Snapchat just delivered a hard truth to its 800 million users - your digital memories aren't free anymore. After nearly a decade of unlimited storage for Memories, the company quietly rolled out storage caps that could force users to pay or lose years of saved content.
The change hits right at the heart of how people use Snapchat. Since launching Memories in 2016, the feature evolved from a simple save function into a digital diary where users store everything from concert videos to family moments. Now that unlimited storage era is over.
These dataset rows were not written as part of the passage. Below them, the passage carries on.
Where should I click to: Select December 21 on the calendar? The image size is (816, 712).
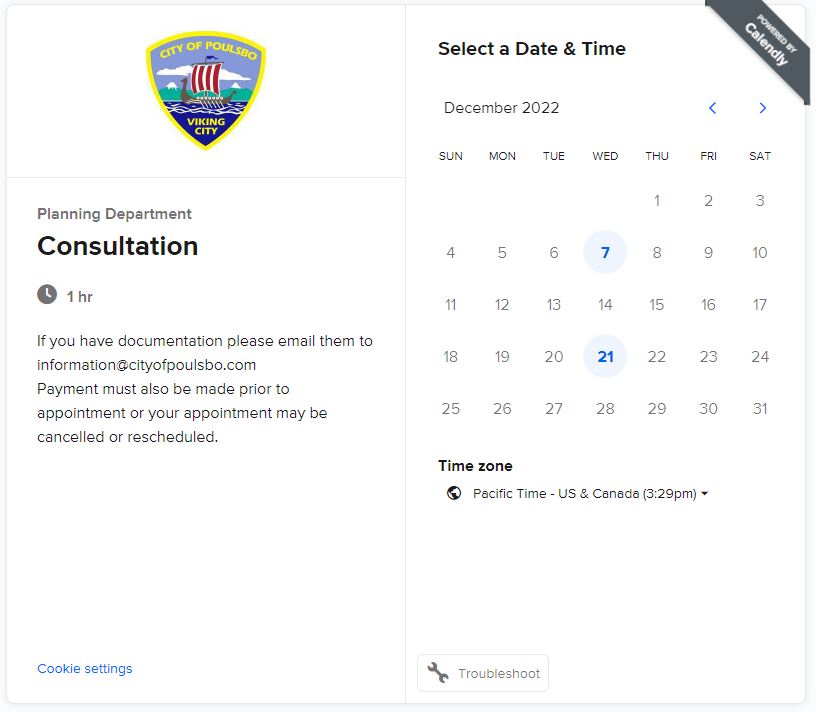tap(605, 357)
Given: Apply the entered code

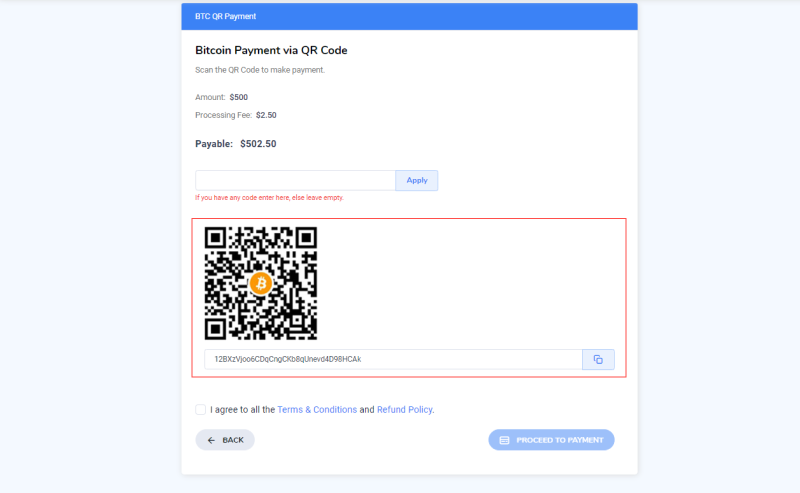Looking at the screenshot, I should pos(416,180).
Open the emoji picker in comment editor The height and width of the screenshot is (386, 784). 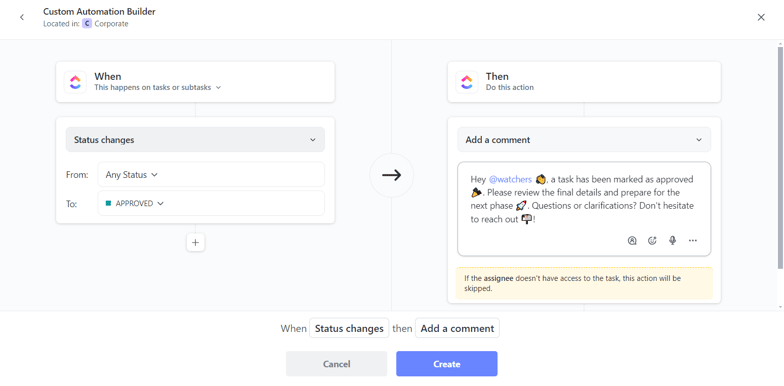(652, 240)
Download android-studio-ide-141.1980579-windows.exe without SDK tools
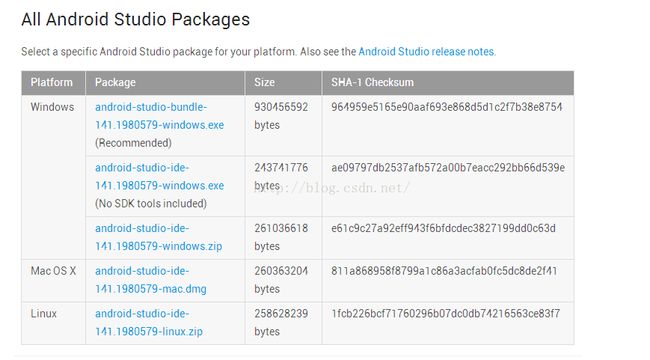Viewport: 650px width, 360px height. [159, 177]
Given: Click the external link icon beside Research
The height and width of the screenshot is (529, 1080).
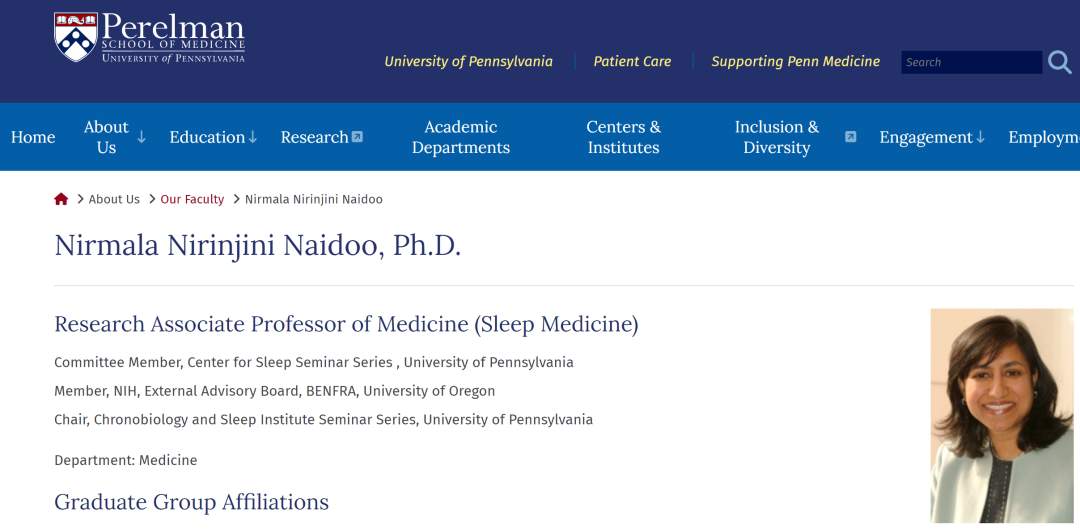Looking at the screenshot, I should tap(358, 137).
Snapchat told TechCrunch the new pricing structure breaks down into three tiers: an introductory plan offering 100GB for $1.99 monthly, while existing Snapchat+ subscribers get 250GB included in their $3.99 subscription. Premium Snapchat Platinum users receive 5TB as part of their $15.99 monthly plan.
The 5GB free limit might sound generous, but it's not. High-quality photos average 3-5MB each, while videos can easily hit 50-100MB. Power users who've been saving content for years could hit that ceiling with just a few hundred items. When users exceed the limit without upgrading, Snapchat keeps the oldest content and deletes recent saves - exactly backwards from what most people would want.
Snap Inc stock jumped 3% in after-hours trading following the announcement, as investors see this as another revenue diversification move. The company's been under pressure to expand beyond advertising revenue, which makes up roughly 99% of its income according to recent SEC filings.
But there's a user revolt brewing. Early reports on social media show people frantically exporting their Memories before the 12-month grace period expires. The export process itself reveals Snapchat's strategy - it's deliberately cumbersome. Users can only download 100 Memories at a time through the app, making bulk exports painfully slow for anyone with thousands of saved items.
The alternative bulk export through Snapchat's "Download My Data" tool delivers everything in a compressed file that's harder to navigate than the original Memories interface. It's functional but feels designed to encourage users toward paid plans rather than genuine data portability.